Install all required reference data and tools:

snakemake --snakefile setup.smk --cores 4 --use-conda --conda-frontend conda

⚠️ Important: Always use --use-conda to ensure correct tool versions are used for reference data creation.

This setup downloads (~21GB total):

Reference genome and annotations (~16GB)
STAR genome index (~1GB)
RNAseqCNV reference data (~50MB)
FusionCatcher database (~4.4GB)
R packages (ALLCatchR, RNAseqCNV)
Arriba draw_fusions tool (~10MB)

⏱️ Time: 1-3 hours (depending on internet speed)

Setup only runs once - subsequent executions skip existing components.

Usage

Sample Preparation

Prepare sample sheet: Edit samples.csv with your FASTQ file paths:

sample_id,left,right
Sample_01,/path/to/sample_01_R1.fastq.gz,/path/to/sample_01_R2.fastq.gz
Sample_02,/path/to/sample_02_R1.fastq.gz,/path/to/sample_02_R2.fastq.gz

Test with provided data (optional):

sample_id,left,right
Test,/path/to/IntegrateALL/data/samples/sub1_new.fq.gz,/path/to/IntegrateALL/data/samples/sub2_new.fq.gz

Running the Analysis

Workflow Selection

Choose the appropriate Snakefile for your environment:

Snakefile: Standard workflow for local execution or single-node processing
Snakefile.cluster: Standard cluster workflow that always runs both Arriba and FusionCatcher for comprehensive fusion detection
Snakefile.conditional: Optimized cluster workflow with Arriba-first approach that only runs FusionCatcher if initial classification fails, significantly reducing runtime for samples with clear driver fusions

Local Execution

Dry run (preview jobs):

snakemake -n --use-conda --conda-frontend conda

Full analysis:

snakemake --cores 20 --use-conda --conda-frontend conda

Note: The --conda-frontend conda flag prevents libmamba-related errors during conda environment creation.

Single sample:

snakemake --cores 4 --use-conda --conda-frontend conda STAR_output/YOUR_SAMPLE_ID/Aligned.sortedByCoord.out.bam

Cluster Execution

Option 1: Standard cluster workflow (comprehensive fusion detection)

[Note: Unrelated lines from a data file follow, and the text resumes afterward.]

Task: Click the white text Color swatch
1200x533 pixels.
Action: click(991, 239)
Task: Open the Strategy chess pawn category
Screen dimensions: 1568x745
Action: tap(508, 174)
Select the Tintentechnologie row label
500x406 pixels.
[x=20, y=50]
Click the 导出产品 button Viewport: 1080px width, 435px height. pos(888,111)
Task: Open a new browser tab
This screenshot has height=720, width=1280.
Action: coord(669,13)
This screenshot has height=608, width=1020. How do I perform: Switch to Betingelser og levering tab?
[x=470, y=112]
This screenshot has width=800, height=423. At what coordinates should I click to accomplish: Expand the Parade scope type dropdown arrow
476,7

snakemake -s Snakefile.cluster --cores 20 --use-conda --conda-frontend conda

Option 2: Optimized cluster workflow (Arriba-first approach)

snakemake -s Snakefile.conditional --cores 20 --use-conda --conda-frontend conda

Recommendation: Use Snakefile.conditional for faster processing when you expect clear driver fusions. Use Snakefile.cluster for comprehensive analysis when you need maximum sensitivity or are analyzing challenging samples.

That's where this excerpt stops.